Supplied information:
════════

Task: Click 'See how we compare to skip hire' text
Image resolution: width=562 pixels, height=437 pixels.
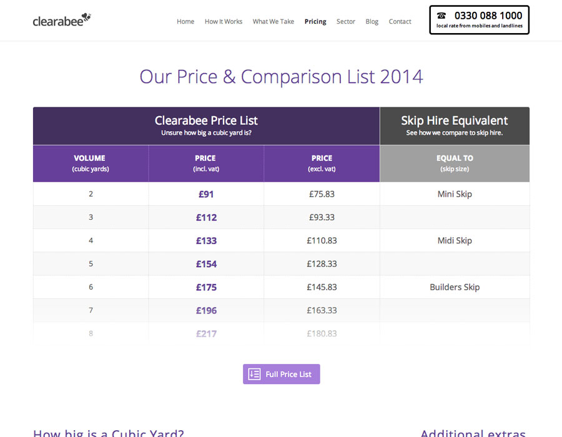Action: point(454,133)
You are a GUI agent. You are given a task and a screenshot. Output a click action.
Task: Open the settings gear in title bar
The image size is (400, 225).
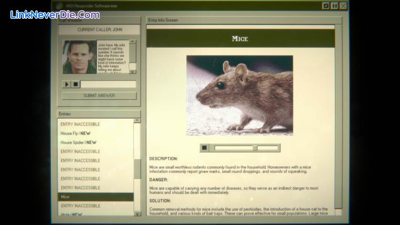pos(326,6)
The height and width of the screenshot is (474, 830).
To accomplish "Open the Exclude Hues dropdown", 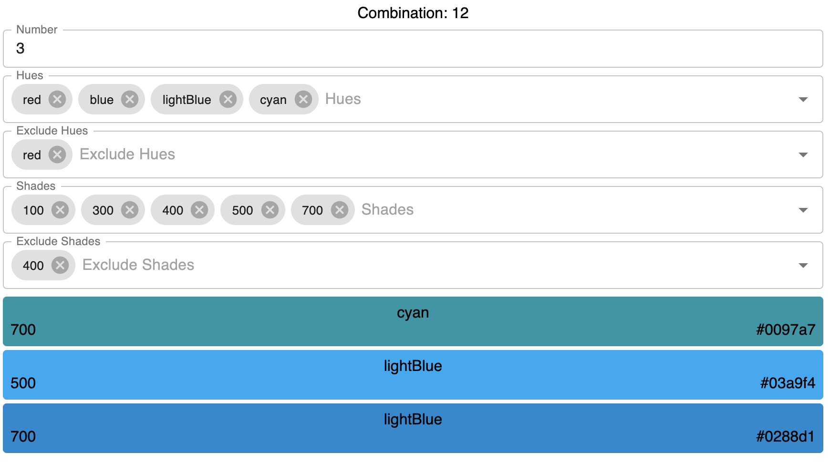I will [x=803, y=155].
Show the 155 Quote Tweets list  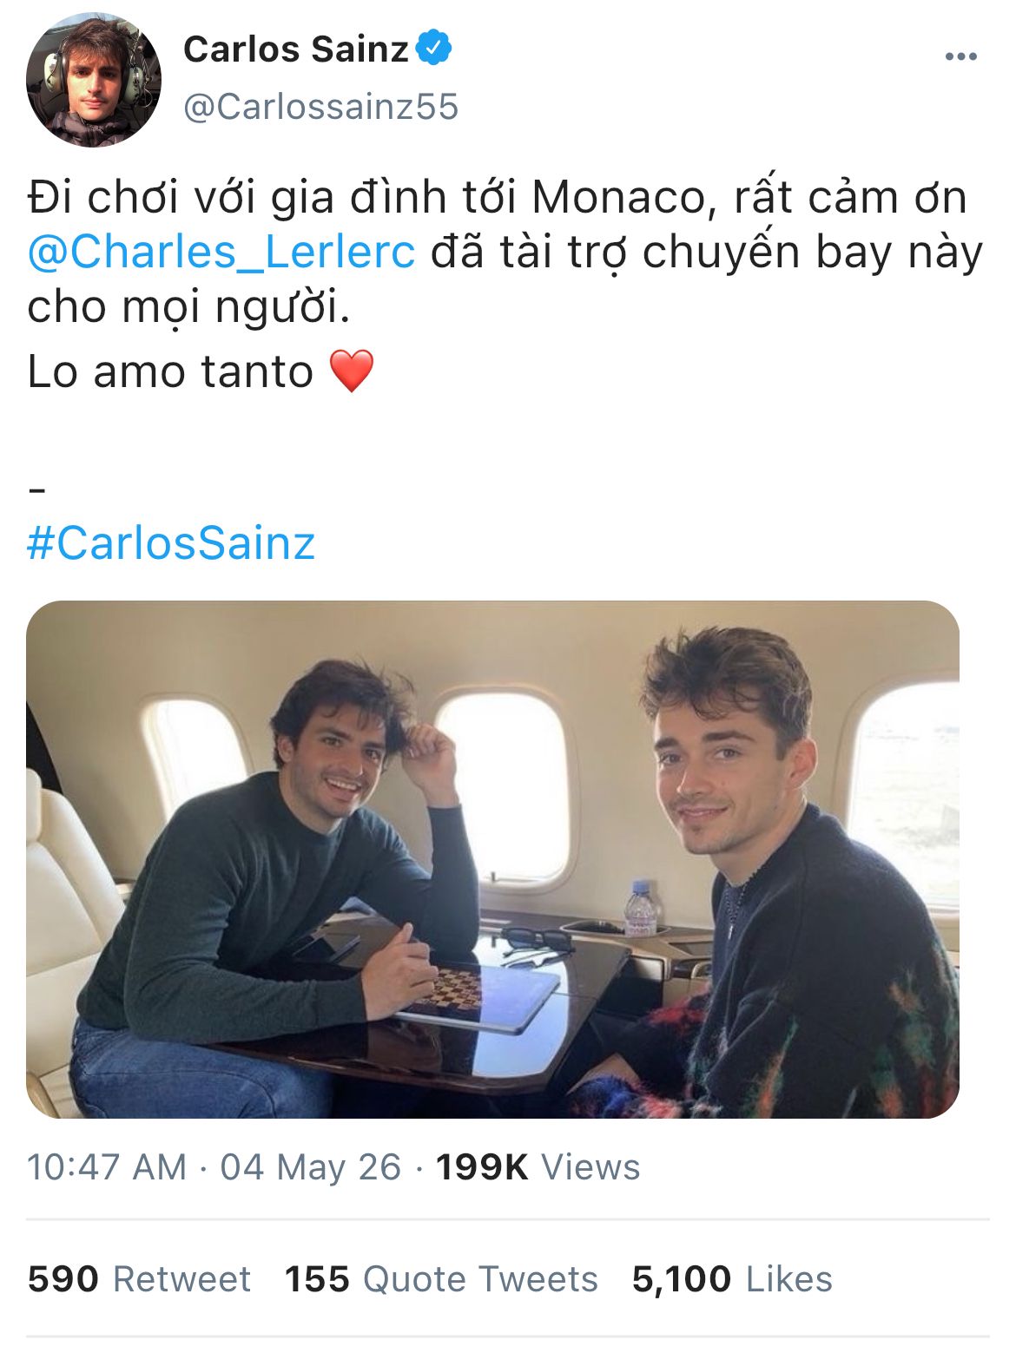coord(441,1279)
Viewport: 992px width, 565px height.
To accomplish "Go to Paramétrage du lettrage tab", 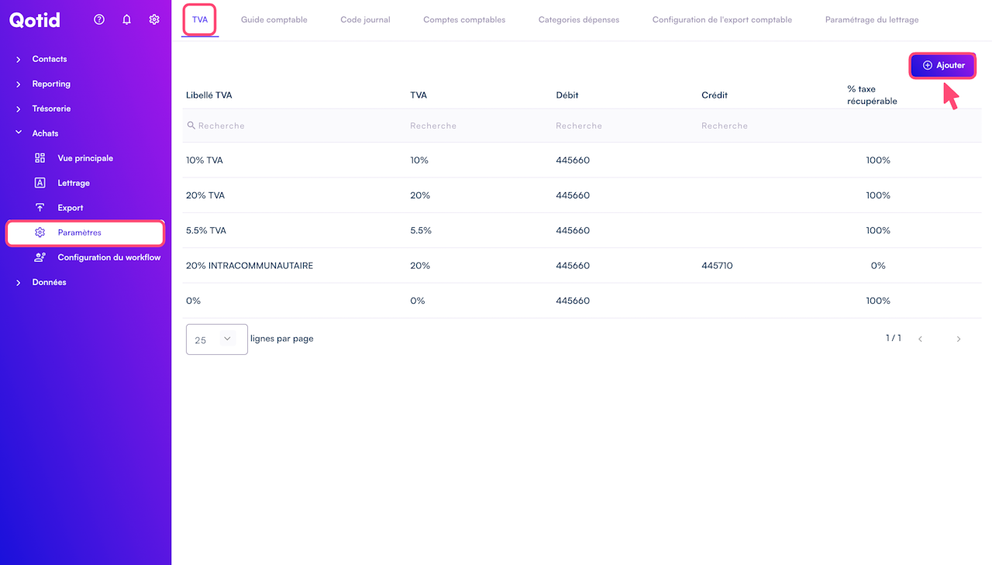I will click(872, 20).
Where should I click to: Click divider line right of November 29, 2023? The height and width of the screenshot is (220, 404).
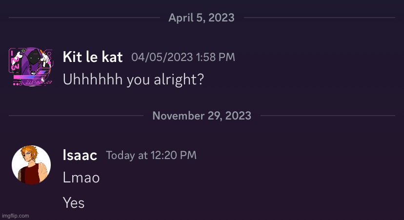pos(327,116)
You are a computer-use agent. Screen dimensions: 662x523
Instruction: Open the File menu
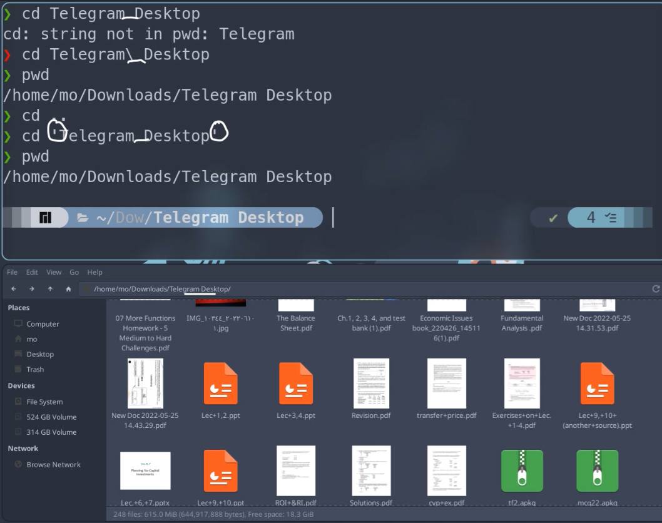12,272
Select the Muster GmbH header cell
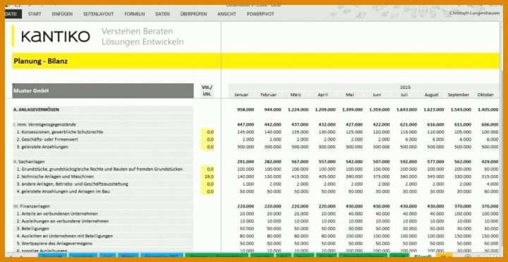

════════

Goal of the exercise:
Begin with the first line of the entries above and write out each line exactly, ending with the line containing "The height and width of the screenshot is (474, 830).". Leave out pictures.

Answer to this problem:
Task: Click 'See how we compare to skip hire' text
Image resolution: width=562 pixels, height=437 pixels.
Action: point(454,133)
You are a GUI agent. You are given a task and a screenshot. Output a click action.
Task: Open the settings gear in title bar
The image size is (400, 225).
pos(326,6)
The height and width of the screenshot is (474, 830).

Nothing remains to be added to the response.